Do we need to limit structures to two or (typically) three structures for a story to work? Why do we have three structures and why have experts like Laurie Clarcq in recent years limited her stories to two structures?

The answer is that when a student hears too many new things in a story, he shuts down, unable to transform so much new sound into meaning. So the best stories, for level 1 classes especially, will be the ones with the fewest structures.

Of course, before starting stories, many of us spend the fall working with our verb walls and our CWB cards and questionnaires and all that stuff in order to bring the students to acquisition on certain “power” verbs, as Eric Herman has called them. We can’t start the year with stories – it won’t work in most cases.
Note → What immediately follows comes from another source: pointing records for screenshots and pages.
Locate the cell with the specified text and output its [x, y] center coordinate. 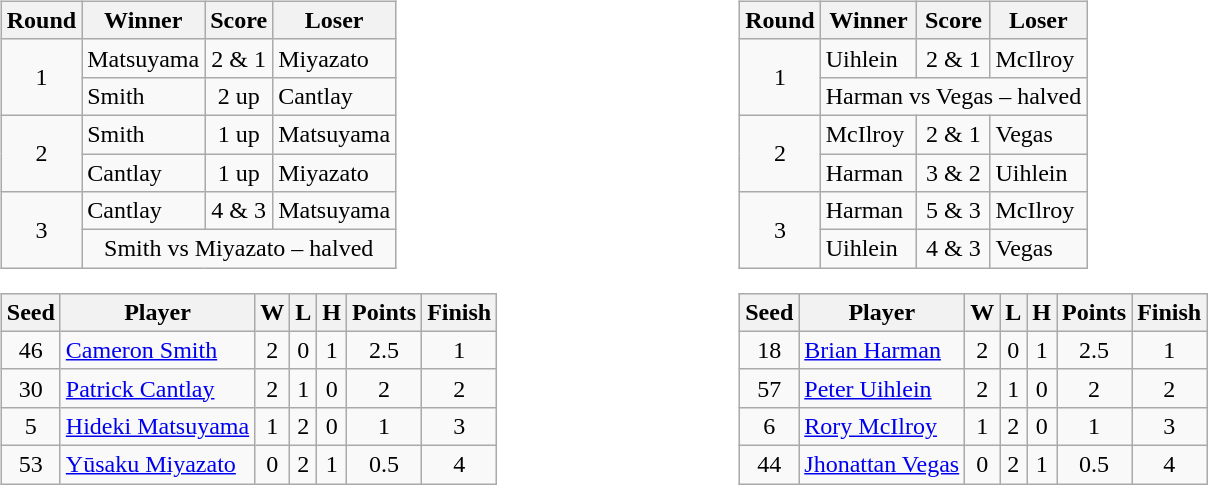
Brian Harman [882, 350]
18 [770, 350]
Cameron Smith [157, 350]
Peter Uihlein [882, 388]
30 [30, 388]
2 up [239, 96]
Jhonattan Vegas [882, 464]
53 [30, 464]
Smith vs Miyazato – halved [239, 249]
46 [30, 350]
6 [770, 426]
Patrick Cantlay [157, 388]
Harman vs Vegas – halved [954, 96]
44 [770, 464]
Hideki Matsuyama [157, 426]
Yūsaku Miyazato [157, 464]
3 & 2 [954, 173]
57 [770, 388]
5 [30, 426]
5 & 3 [954, 211]
Rory McIlroy [882, 426]
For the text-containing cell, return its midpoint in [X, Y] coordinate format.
One might ask, “What if a teacher presented more structures, like six or even more? Could they not just PQA the structures more, taking a number of days of PQA to set up the story with the six new structures in it?” I would love to answer this in the affirmative, but my answer would be no. The very fabric of TPRS/CI is made of simplicity, and there would be too many colors in that coat, and too much weaving to do, and the fabric would be too thick and rough. It is possible in theory, perhaps, but there is a reason story scripts now have two or three structures, after over twenty years of experimentation.

We can conclude that when we write story scripts for our classes we must be careful. Too many new structures and they won’t be able to understand us. Two few and the story would be boring. It’s a double edged sword.